Word and element location records:

'''

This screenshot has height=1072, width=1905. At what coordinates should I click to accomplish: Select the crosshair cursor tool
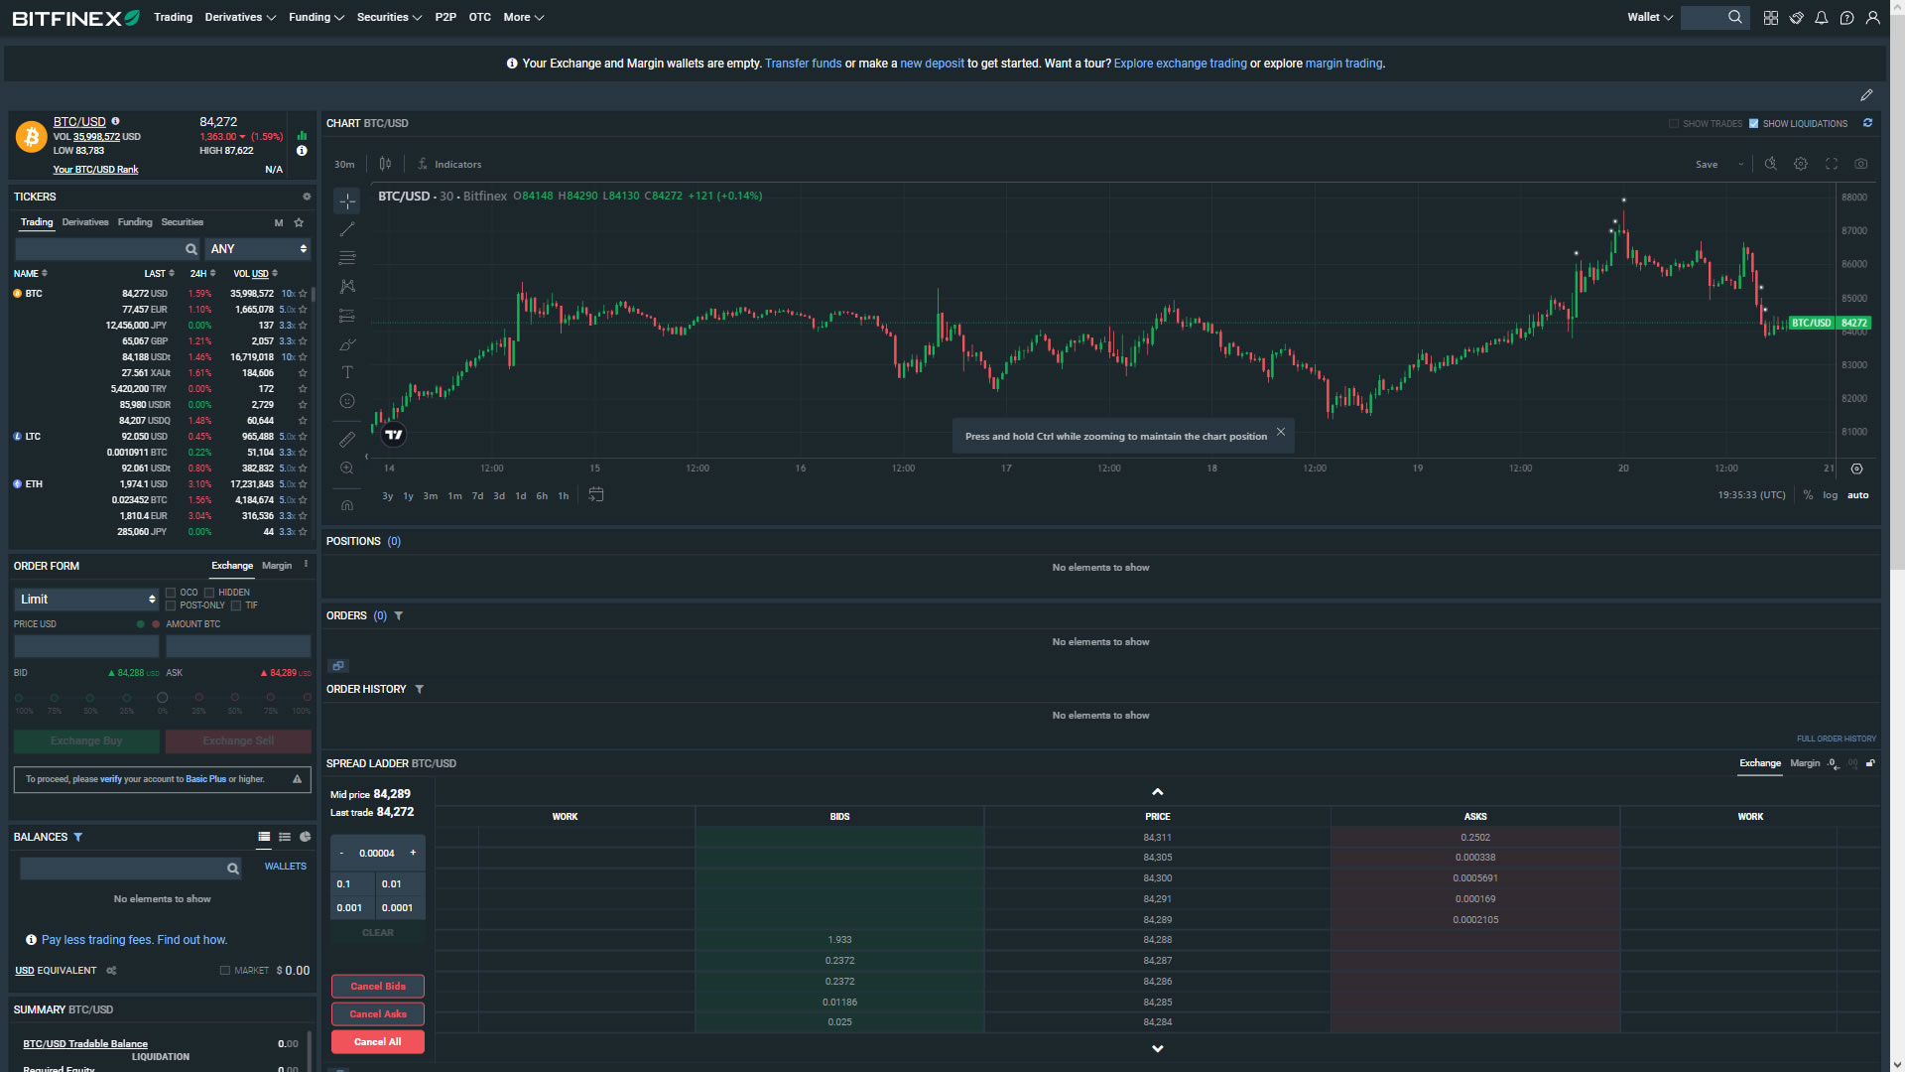(346, 201)
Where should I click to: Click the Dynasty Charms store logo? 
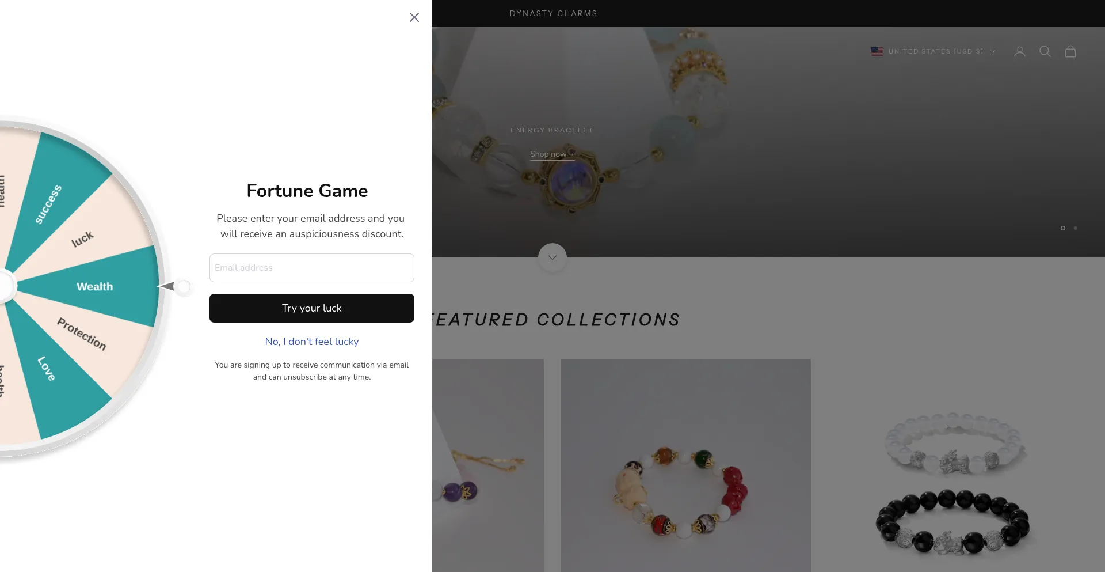coord(553,13)
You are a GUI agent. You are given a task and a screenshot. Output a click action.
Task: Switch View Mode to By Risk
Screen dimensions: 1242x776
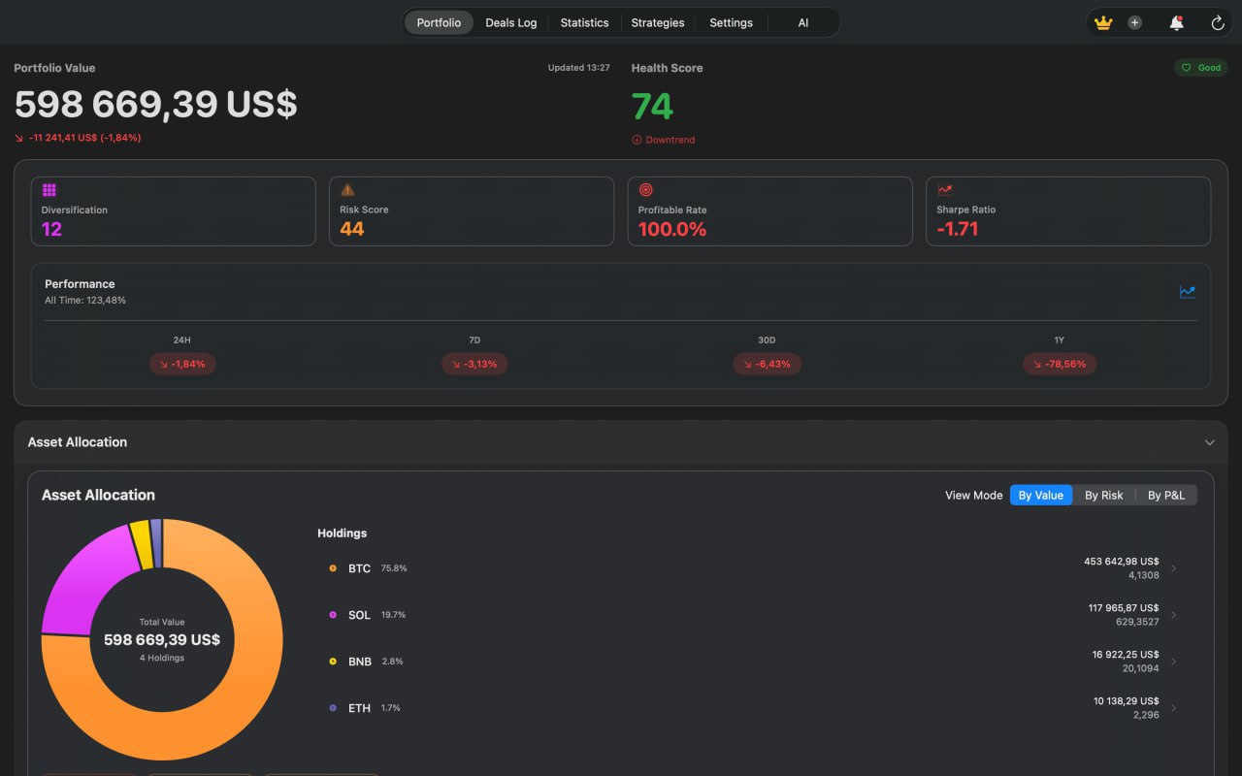point(1103,496)
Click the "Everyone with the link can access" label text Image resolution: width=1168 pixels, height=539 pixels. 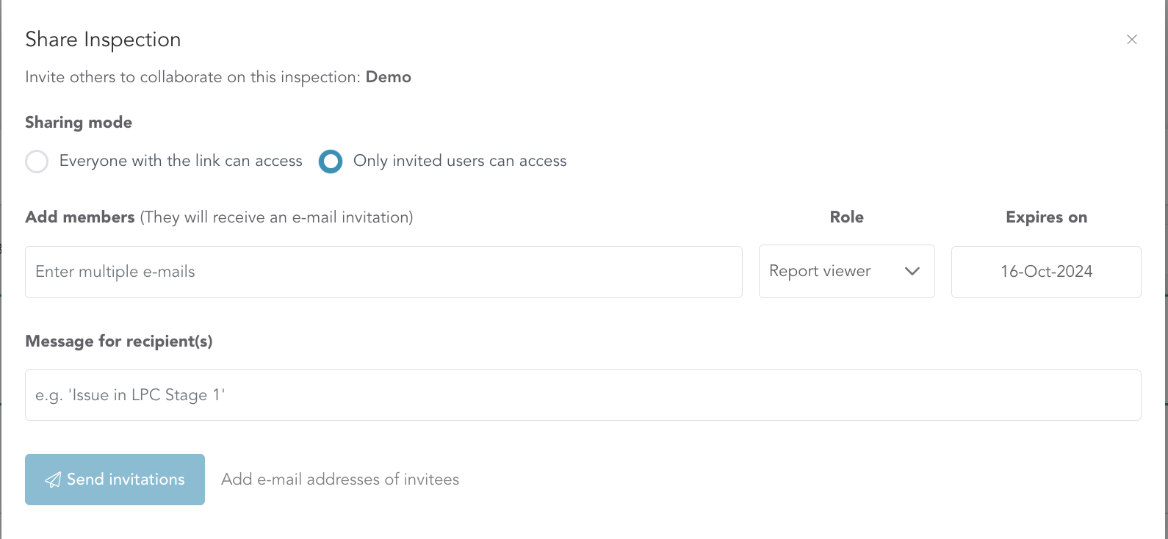181,161
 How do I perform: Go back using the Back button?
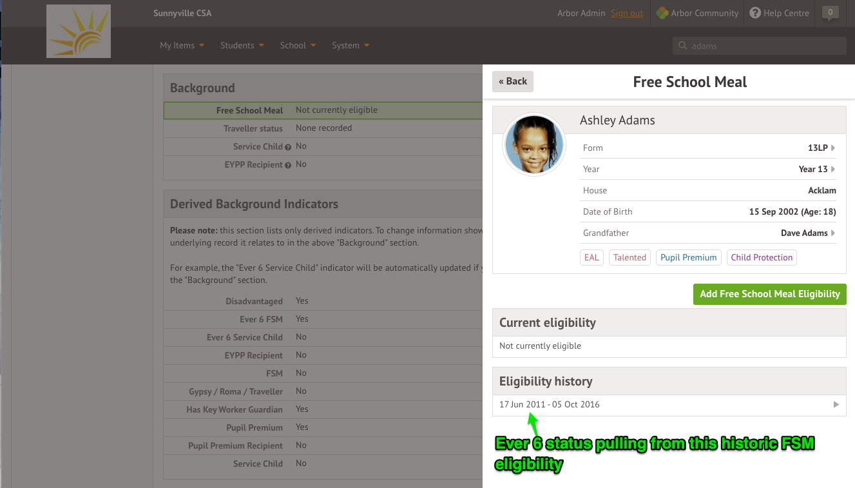pyautogui.click(x=513, y=81)
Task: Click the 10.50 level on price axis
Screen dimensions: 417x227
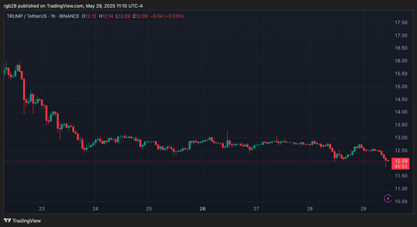Action: click(x=402, y=201)
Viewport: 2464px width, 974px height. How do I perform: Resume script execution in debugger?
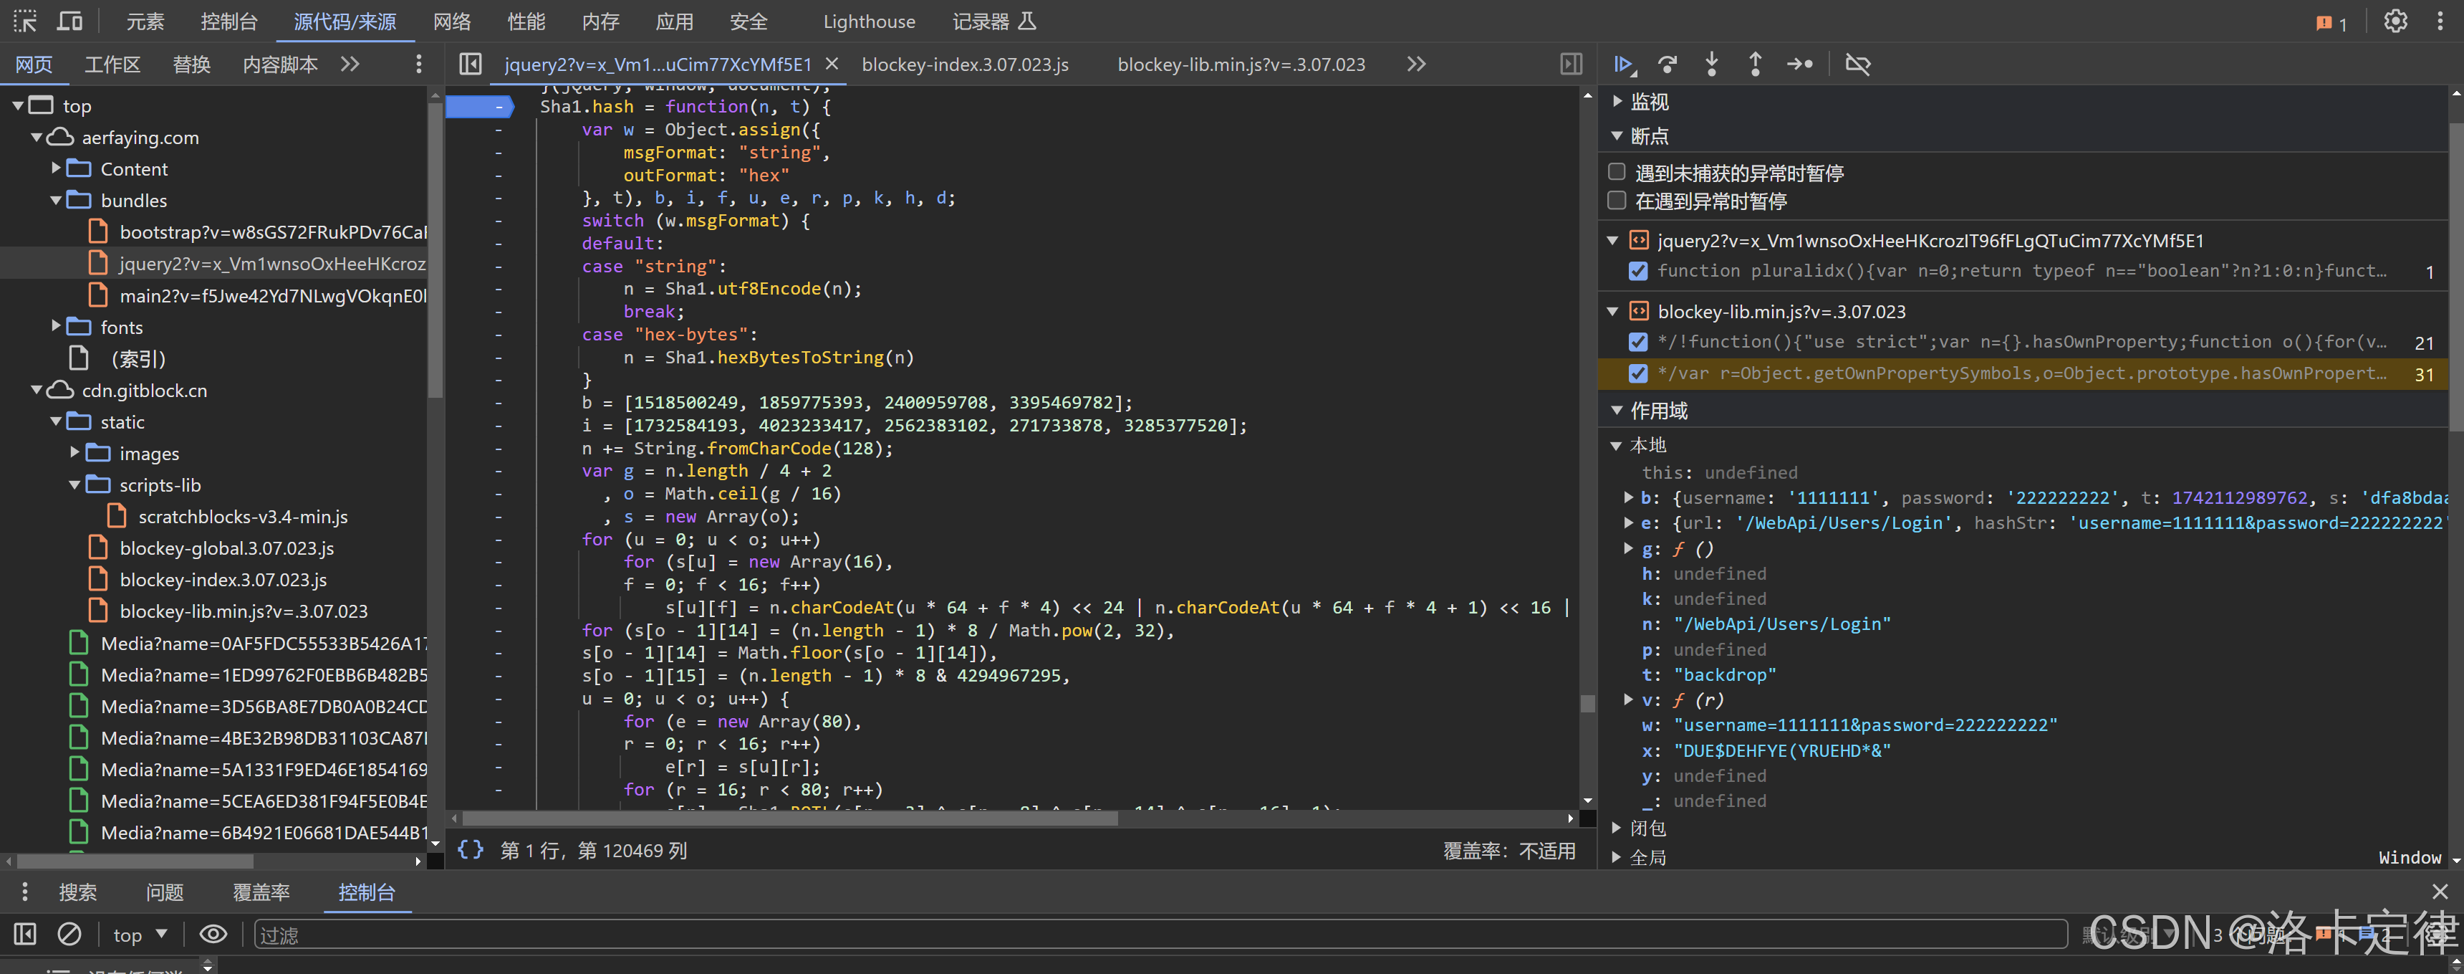tap(1623, 64)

'''

▸ **The request**: Reproduce the listing from the line containing "How do I perform: Go" through the last line of the listing, including both, and omit the pictures.

▸ **Reply to the exercise**:
 How do I perform: Go back using the Back button?
pyautogui.click(x=513, y=81)
Task: Click the 10.50 level on price axis
Screen dimensions: 417x227
Action: click(x=402, y=201)
Viewport: 2464px width, 974px height. How do I perform: Resume script execution in debugger?
tap(1623, 64)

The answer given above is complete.